If you live in Canada, you can also call Strongest Families at 1 (866) 470-7111 They’re over-the-phone and I can attest to how well their courses work. It’s completely free and you can retake the courses as many times as you need.
Have you tried the Time Out Chair?
Look up PANs / PANDAs
Parenting is so hard!! Im a huge fan of Jo Frost, she has lots of recommendations for handling toddlers
See a doctor. Sounds like my daughter, she has severe ADHD and impulse control problems. She is thriving now since I got guidelines on how to deal differently with her. It is scary and frustrating but whatever you do, don’t lose your temper during these meltdowns. Dicipline won’t help either in these cases, they don’t hear you or register anything in their nearest environment when they are having a meltdown. Just stay calm and tell her you are ready when she is. And when she calms down give her a hug and cuddles. This will make her feel more secure with time which in turn will cause less meltdowns. Her feelings are a lot bigger than she can handle.

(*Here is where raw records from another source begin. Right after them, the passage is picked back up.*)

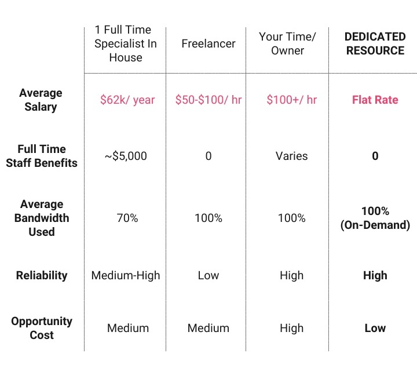Click the Opportunity Cost row label
417x372 pixels.
42,328
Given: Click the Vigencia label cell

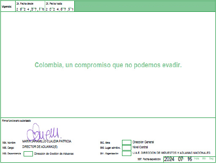Looking at the screenshot, I should click(8, 6).
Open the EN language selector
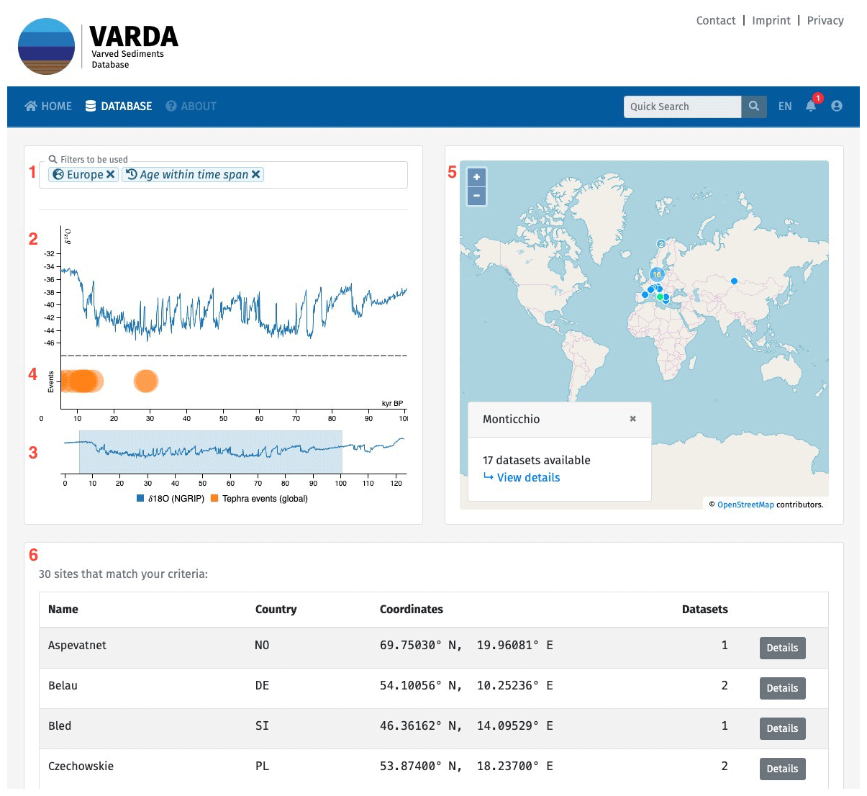The height and width of the screenshot is (796, 867). click(784, 107)
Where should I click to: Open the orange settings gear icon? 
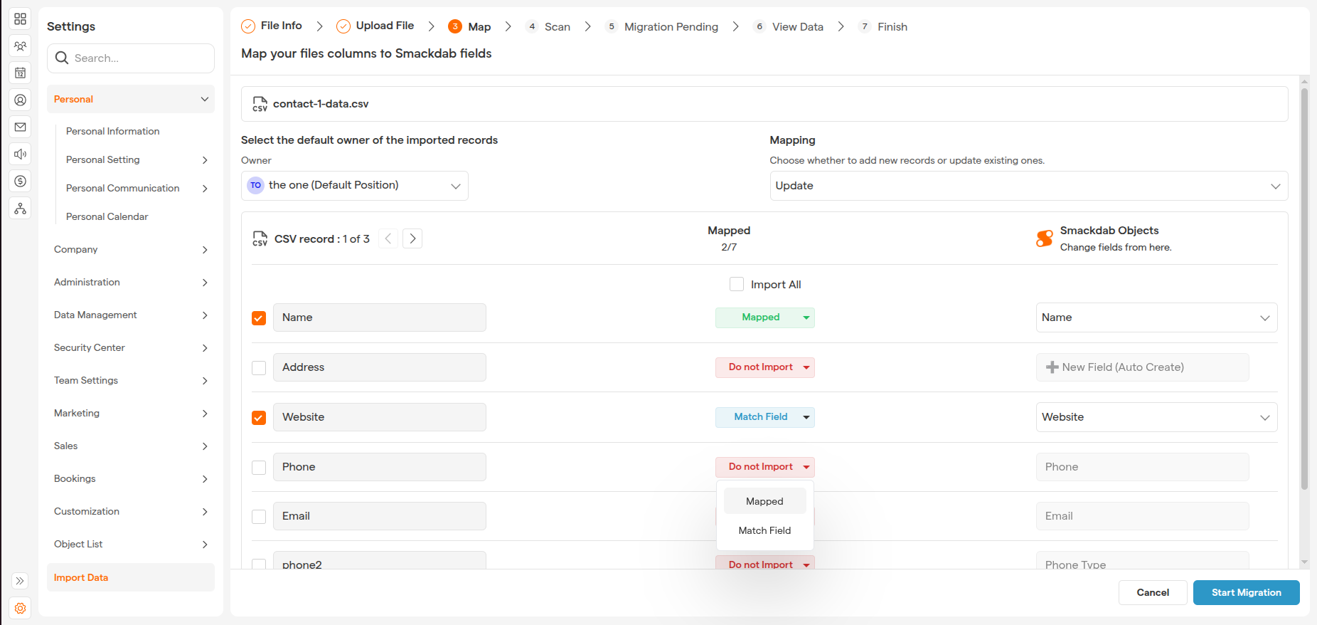20,609
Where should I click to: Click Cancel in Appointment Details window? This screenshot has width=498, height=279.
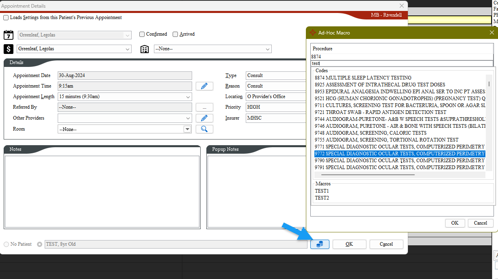[386, 244]
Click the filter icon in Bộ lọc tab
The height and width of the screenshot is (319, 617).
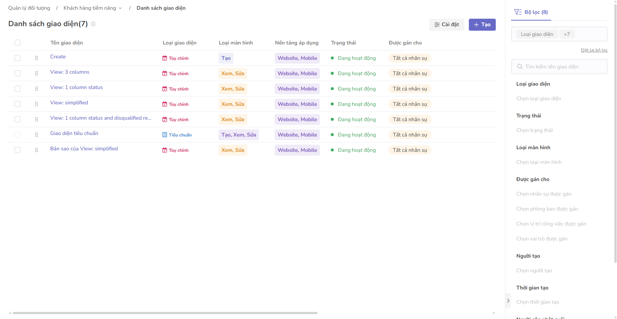(x=518, y=12)

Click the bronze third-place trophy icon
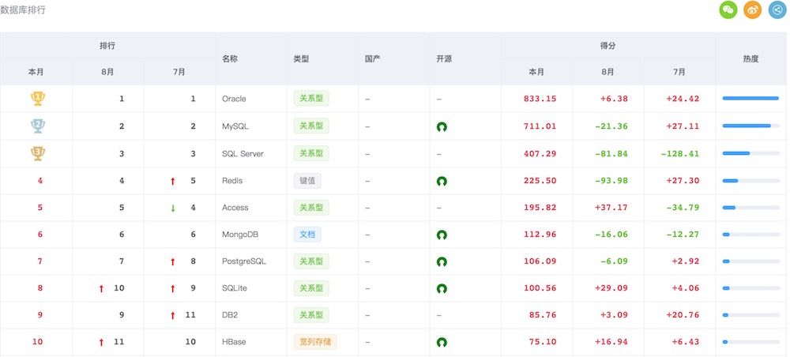[36, 153]
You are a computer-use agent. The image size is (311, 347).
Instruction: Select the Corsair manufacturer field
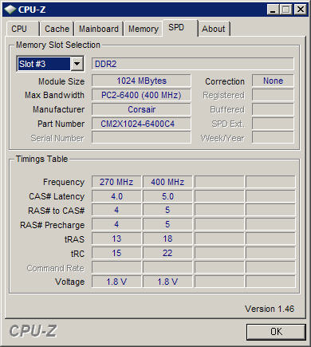(141, 109)
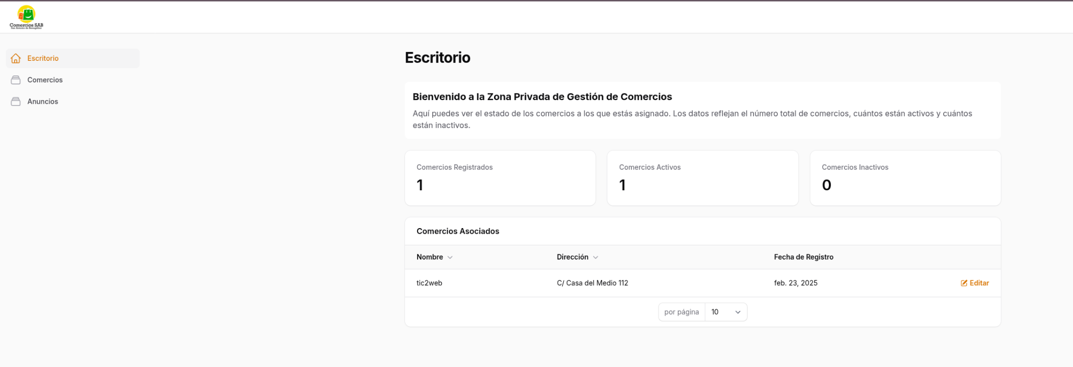Click the Editar pencil icon

[x=963, y=283]
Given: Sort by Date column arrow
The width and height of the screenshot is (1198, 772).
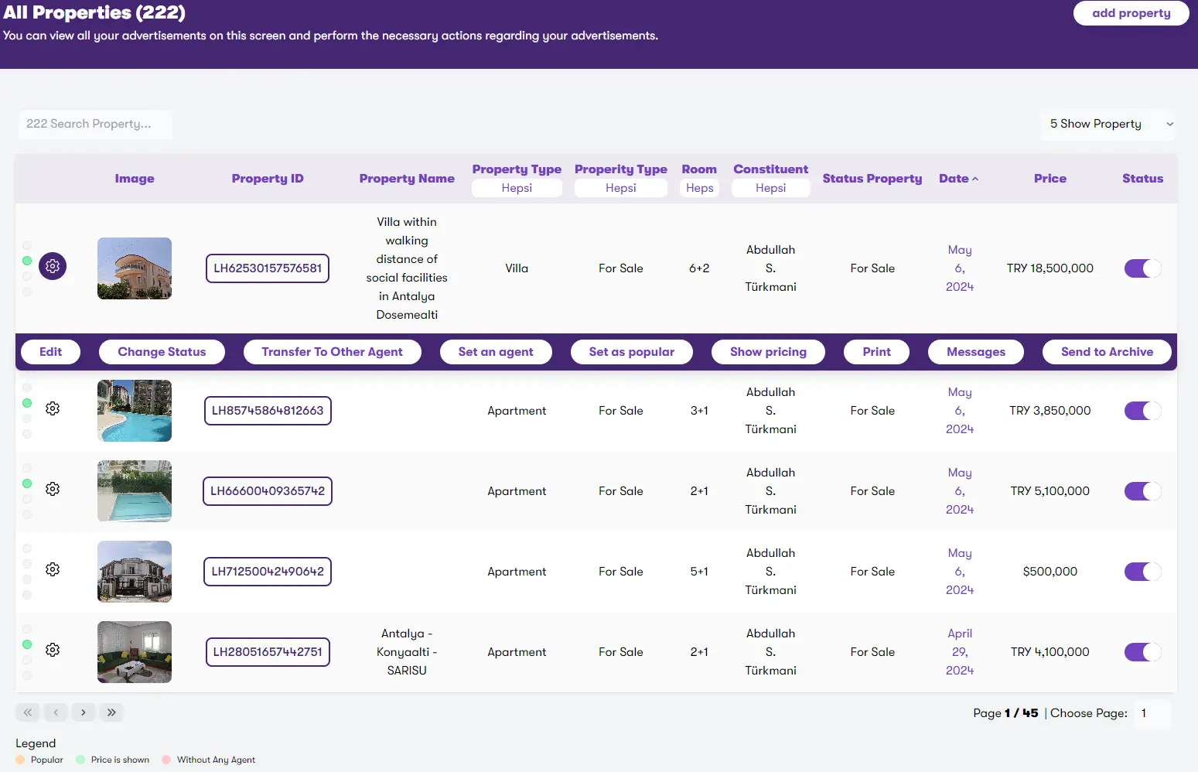Looking at the screenshot, I should tap(975, 179).
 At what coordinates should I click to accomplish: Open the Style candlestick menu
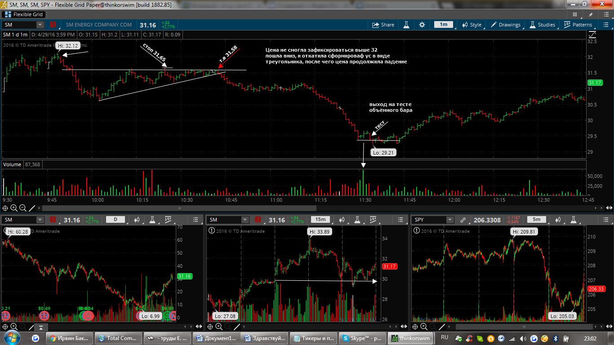(x=471, y=25)
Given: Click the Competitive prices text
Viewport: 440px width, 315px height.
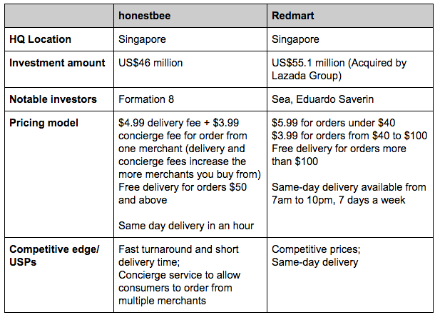Looking at the screenshot, I should point(316,249).

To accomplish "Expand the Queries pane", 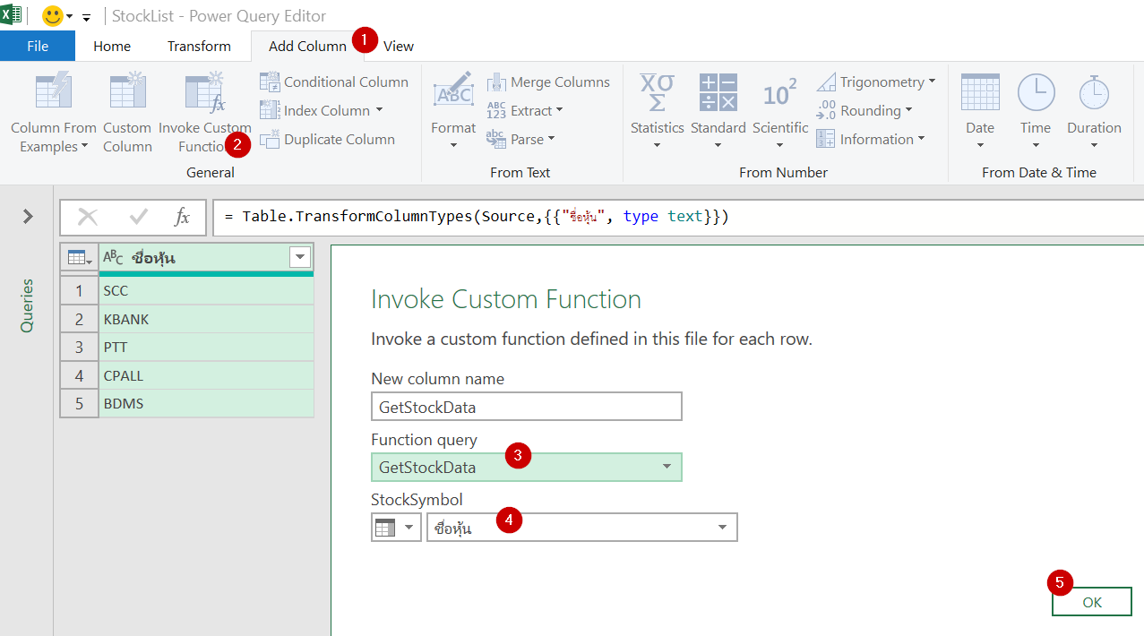I will [27, 216].
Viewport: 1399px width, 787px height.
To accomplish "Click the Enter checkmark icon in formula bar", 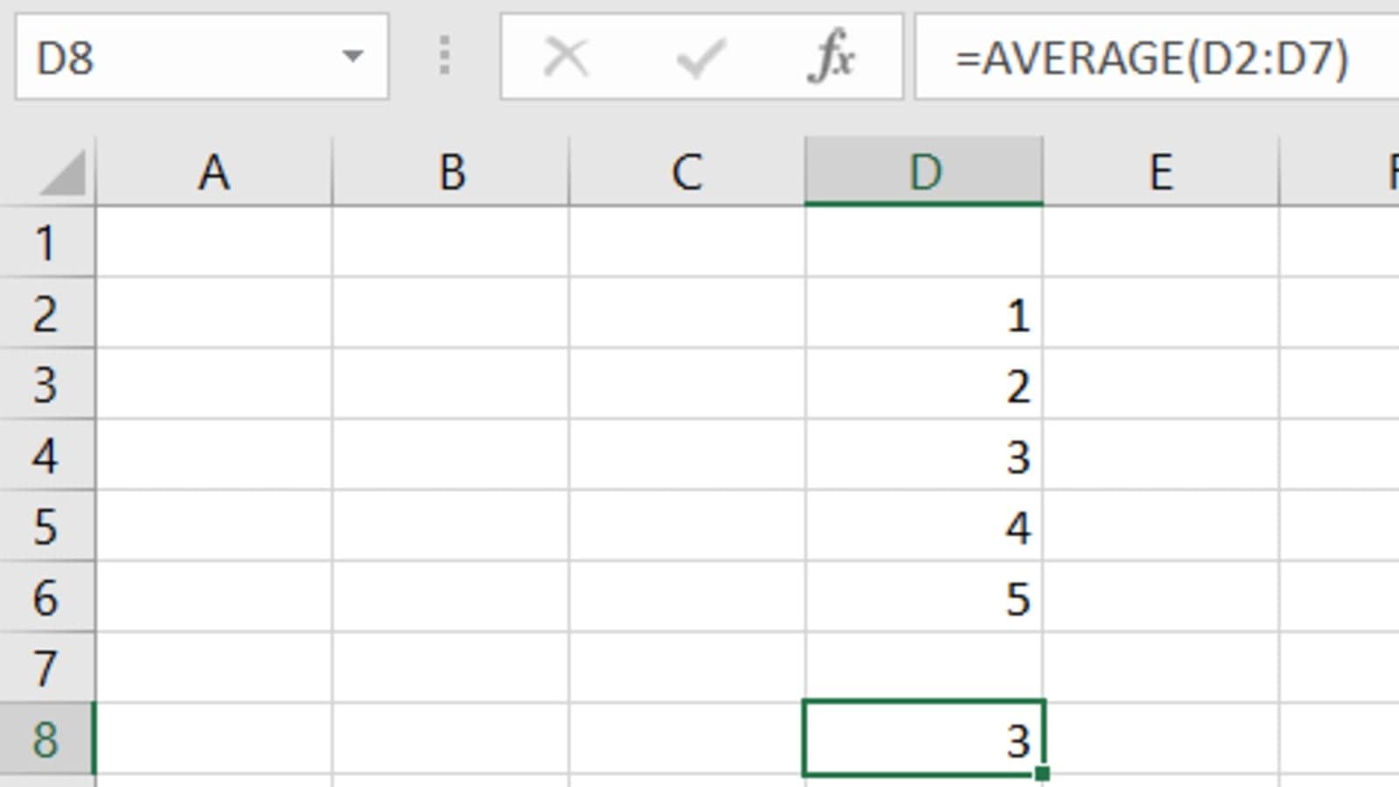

I'd suggest expanding your team to include a play therapist and also have her evaluated (neuropsych eval). I'd consider things like language processing disorders as well. My brother presented with similarly violent outbursts around that age; it turned out he had a language processing disorder that was very much part of the issue.
fwiw, maybe read up on [SMS](https://www.prisms.org/about-sms/what-is-sms/)
You're daughter is probably autistic. Talk with a therapist who specializes in autism. Her behavior sounds to me like her having autistic fits. She gets oversimulated from situational triggers stressful situations or things that make her feel overwhelmed. Help her find a daily routine that's organized and consistent and see if that helps improve her behavior.
in fact when she lashes out it is best to give her space to express herself then wait for her to calm down and feel safe before interacting with her again.
This sounds like stress behaviour: https://www.allanarobinson.com/what-exactly-is-stress/ The OT is right, but her advice is stopping a bit short. She needs facilitation, and for you to stop talking to her. When a child is that deeply dysregulated they can’t process language and will perceive any language as an attack.